Frances Arnold is currently professor of Chemical Engineering, Bioengineering and Biochemistry at the California Institute of Technology, and in 2018 she became the fifth woman in history and the first American woman to be awarded the Nobel Prize in Chemistry.

Maria Zuber

Maria Zuber is a professor of Geophysics and oversees MIT’s Lincoln Laboratory and more than a dozen interdisciplinary research laboratories and centres, as well as leading the University’s Climate Action Plan. Zuber has held leadership roles on ten NASA missions. She is the first woman to lead a science department at MIT and the first to lead a NASA planetary mission.

Kei Koizumi

Kei Koizumi will be OSTP chief of staff, and Narda Jones will serve as OSTP legislative affairs director.

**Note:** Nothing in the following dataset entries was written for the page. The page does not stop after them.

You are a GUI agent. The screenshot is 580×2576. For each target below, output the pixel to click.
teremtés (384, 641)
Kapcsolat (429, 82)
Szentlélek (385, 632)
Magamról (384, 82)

Kei Koizumi has been a Senior Advisor at the American Association for the Advancement of Science (AAAS). Under President Obama, he was Assistant Director for Federal Research & Development and Senior Advisor to the National Science and Technology Council at OSTP.

Narda Jones

Narda Jones most recently served as the Senior Technology Policy Advisor for the Democratic staff of the U.S. Senate Committee on Commerce, Science, and Transportation. She has also held several senior roles at the Federal Communications Commission.

Dr. Francis S. Collins

Finally, Dr. Francis S. Collins will continue as director of the National Institutes of Health. He was appointed the 16th Director of the NIH by President Barack Obama in 2009 and President Trump elected that he continue in the role in 2017.

Dr Collins is best known for his discoveries of disease genes and his leadership of the international Human Genome Project, which achieved a mapping of all the genes of the human genome. He served as director of the National Human Genome Research Institute at NIH from 1993-2008.

What does “elevated to cabinet” mean?

Eric Lander’s role as director of the OSTP is a position that will be promoted to cabinet status. This has never happened before; usually the role sits within in the Executive Office of the President. The EO of the president communicates the president's message and deals with the federal budget, security and other high priorities. Other offices within the EO of the president include the offices of the National Security Council, Drug Control Policy and Economic Advisors.

In contrast, cabinet members - which Lander will become should his nomination be confirmed - serve as advisors to the president. They include the vice president, chief of staff, heads of executive departments and other high-ranking government officials such as secretary of state and the director of national intelligence. Cabinet members are nominated by the president and must be approved by a simple majority of the Senate.

In his unveiling event Biden explained "For the first time in history, I'm going to be elevating the presidential science adviser to a Cabinet rank, because we think it's that important."

Biden’s historic move could not be in starker contrast to Donald Trump’s approach to science; the position Lander will fill sat vacant for nearly two years under Trump.

It seems clear that the president-elect’s intention is to send a strong message to the American people - that science, often ignored or even ridiculed during the Trump administration, has a crucial place in the Biden-Harris administration and will exert a certain influence on its policies.